I tested out the G Sheet, and pushed data there no problem. The issue is coming from the JSON feed, not the connection through Gspread.

Any thoughts on how I could get this going directly into my google sheet?

Full error:

Traceback (most recent call last):

  File "c:\Users\AMadle\NBA-JSON-Fetch\PrintToSheetTest.py", line 17, in <module>
    response = urlopen(url)
  File "C:\Python\python3.10.5\lib\urllib\request.py", line 216, in urlopen
    return opener.open(url, data, timeout)
  File "C:\Python\python3.10.5\lib\urllib\request.py", line 525, in open
    response = meth(req, response)
  File "C:\Python\python3.10.5\lib\urllib\request.py", line 634, in http_response
    response = self.parent.error(
  File "C:\Python\python3.10.5\lib\urllib\request.py", line 563, in error
    return self._call_chain(*args)
  File "C:\Python\python3.10.5\lib\urllib\request.py", line 496, in _call_chain
    result = func(*args)
  File "C:\Python\python3.10.5\lib\urllib\request.py", line 643, in http_error_default
    raise HTTPError(req.full_url, code, msg, hdrs, fp)
urllib.error.HTTPError: HTTP Error 403: Forbidden

Solution

  • In your situation, I thought that when "User-Agent" is set, your issue might be able to be removed.
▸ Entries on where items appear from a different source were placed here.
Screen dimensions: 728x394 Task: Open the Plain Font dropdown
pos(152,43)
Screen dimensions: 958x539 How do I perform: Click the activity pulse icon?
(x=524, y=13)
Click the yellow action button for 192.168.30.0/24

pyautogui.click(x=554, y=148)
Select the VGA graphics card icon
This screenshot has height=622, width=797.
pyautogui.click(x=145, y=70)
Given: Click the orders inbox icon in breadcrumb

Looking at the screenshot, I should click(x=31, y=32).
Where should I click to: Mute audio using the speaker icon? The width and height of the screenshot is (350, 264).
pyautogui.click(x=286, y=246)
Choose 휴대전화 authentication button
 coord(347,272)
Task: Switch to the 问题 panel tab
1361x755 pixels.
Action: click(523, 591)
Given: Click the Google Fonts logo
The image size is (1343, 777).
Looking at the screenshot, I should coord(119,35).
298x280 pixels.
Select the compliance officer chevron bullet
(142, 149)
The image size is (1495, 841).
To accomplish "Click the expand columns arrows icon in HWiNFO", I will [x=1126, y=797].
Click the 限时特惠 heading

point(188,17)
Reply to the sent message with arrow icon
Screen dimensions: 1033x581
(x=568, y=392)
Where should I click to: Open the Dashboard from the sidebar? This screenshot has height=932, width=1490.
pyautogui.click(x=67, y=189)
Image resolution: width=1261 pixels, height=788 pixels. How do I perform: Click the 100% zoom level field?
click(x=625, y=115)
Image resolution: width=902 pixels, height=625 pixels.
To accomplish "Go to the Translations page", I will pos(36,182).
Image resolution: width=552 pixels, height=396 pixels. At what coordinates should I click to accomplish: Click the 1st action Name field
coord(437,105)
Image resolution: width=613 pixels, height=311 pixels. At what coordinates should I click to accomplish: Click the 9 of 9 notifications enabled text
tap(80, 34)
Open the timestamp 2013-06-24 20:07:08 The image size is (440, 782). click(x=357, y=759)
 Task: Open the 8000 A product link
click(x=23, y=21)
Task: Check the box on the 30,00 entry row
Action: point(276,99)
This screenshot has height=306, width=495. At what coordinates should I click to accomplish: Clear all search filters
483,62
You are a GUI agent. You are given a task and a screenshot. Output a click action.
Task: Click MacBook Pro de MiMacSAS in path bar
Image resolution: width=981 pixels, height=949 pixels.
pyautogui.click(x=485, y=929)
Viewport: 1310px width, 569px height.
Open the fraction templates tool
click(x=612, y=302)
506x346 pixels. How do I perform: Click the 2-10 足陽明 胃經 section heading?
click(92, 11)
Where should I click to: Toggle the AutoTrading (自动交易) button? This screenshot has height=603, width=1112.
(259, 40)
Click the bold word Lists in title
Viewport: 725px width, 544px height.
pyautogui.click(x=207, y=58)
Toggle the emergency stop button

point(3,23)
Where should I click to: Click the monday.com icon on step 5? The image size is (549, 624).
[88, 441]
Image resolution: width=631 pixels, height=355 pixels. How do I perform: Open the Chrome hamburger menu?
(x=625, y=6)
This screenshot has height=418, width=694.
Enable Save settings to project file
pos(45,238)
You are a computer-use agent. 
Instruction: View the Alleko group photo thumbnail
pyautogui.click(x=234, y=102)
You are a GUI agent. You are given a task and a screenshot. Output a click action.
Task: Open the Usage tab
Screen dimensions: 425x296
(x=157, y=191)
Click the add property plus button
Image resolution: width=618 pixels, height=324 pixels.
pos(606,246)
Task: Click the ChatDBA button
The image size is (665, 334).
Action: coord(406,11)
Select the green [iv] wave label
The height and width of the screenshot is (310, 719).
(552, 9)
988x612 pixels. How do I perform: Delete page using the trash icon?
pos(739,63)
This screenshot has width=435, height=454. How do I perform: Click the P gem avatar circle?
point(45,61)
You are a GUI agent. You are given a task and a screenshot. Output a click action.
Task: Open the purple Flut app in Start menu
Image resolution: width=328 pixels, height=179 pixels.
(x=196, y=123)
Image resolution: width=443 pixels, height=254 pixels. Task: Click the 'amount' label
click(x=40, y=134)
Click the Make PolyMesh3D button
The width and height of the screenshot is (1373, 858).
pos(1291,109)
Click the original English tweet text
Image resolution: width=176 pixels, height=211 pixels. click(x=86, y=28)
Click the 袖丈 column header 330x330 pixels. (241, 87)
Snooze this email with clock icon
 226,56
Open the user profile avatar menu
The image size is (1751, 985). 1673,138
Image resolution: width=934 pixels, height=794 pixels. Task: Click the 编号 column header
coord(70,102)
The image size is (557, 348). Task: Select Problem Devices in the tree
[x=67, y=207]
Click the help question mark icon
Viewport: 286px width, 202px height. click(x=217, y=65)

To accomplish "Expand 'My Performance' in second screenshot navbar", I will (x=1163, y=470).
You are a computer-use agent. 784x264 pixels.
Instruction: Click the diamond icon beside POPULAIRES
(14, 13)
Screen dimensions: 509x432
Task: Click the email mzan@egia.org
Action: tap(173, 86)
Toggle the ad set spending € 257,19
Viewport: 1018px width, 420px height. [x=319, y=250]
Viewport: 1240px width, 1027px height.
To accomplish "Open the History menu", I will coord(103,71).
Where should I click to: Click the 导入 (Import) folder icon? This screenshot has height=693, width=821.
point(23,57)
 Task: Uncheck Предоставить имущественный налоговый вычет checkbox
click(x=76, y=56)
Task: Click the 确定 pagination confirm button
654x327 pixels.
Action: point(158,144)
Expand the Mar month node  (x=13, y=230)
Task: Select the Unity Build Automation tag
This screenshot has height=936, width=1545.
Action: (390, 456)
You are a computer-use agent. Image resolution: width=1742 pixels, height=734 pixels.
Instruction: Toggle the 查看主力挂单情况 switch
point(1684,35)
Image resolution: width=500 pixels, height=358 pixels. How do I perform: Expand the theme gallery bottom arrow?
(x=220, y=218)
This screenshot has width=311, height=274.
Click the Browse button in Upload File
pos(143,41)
So, in your script, how about the following modification?

    From:

    response = urlopen(url)
    

    To:

    response = urlopen(Request(url, headers={"User-Agent": ""}))
    

    Or, please include a sample value of "User-Agent" as follows.

    response = urlopen(Request(url, headers={"User-Agent": "###sample user agent###"}))
    
    • In this case, please modify from urllib.request import urlopen to from urllib.request import urlopen, Request.